Copy each of the following items character for character, keeping every line as it appears.
— begin Given data —
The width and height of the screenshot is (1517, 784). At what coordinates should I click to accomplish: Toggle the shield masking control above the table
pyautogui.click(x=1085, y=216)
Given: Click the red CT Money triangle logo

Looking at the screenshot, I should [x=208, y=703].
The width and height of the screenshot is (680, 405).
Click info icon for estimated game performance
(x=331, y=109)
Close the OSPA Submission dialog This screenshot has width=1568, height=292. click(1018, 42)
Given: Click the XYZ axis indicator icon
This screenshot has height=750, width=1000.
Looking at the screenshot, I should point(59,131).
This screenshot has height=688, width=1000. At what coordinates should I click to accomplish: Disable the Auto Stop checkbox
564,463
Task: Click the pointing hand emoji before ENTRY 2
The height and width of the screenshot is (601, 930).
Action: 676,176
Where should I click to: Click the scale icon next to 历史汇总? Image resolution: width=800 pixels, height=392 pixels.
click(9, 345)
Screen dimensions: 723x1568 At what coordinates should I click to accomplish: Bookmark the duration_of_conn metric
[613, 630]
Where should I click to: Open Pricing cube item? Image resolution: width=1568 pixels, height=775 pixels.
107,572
— end Given data —
**Output below:**
The width and height of the screenshot is (1517, 784). At what coordinates should I click to accomplish: Toggle the shield masking control above the table
pyautogui.click(x=1085, y=216)
Given: Click the red CT Money triangle logo

Looking at the screenshot, I should [x=208, y=703].
The width and height of the screenshot is (680, 405).
Click info icon for estimated game performance
(x=331, y=109)
Close the OSPA Submission dialog This screenshot has width=1568, height=292. click(1018, 42)
Given: Click the XYZ axis indicator icon
This screenshot has height=750, width=1000.
Looking at the screenshot, I should point(59,131).
This screenshot has height=688, width=1000. At what coordinates should I click to accomplish: Disable the Auto Stop checkbox
564,463
Task: Click the pointing hand emoji before ENTRY 2
The height and width of the screenshot is (601, 930).
Action: 676,176
Where should I click to: Click the scale icon next to 历史汇总? Image resolution: width=800 pixels, height=392 pixels.
click(9, 345)
Screen dimensions: 723x1568 At what coordinates should I click to accomplish: Bookmark the duration_of_conn metric
[613, 630]
Where should I click to: Open Pricing cube item? Image resolution: width=1568 pixels, height=775 pixels.
107,572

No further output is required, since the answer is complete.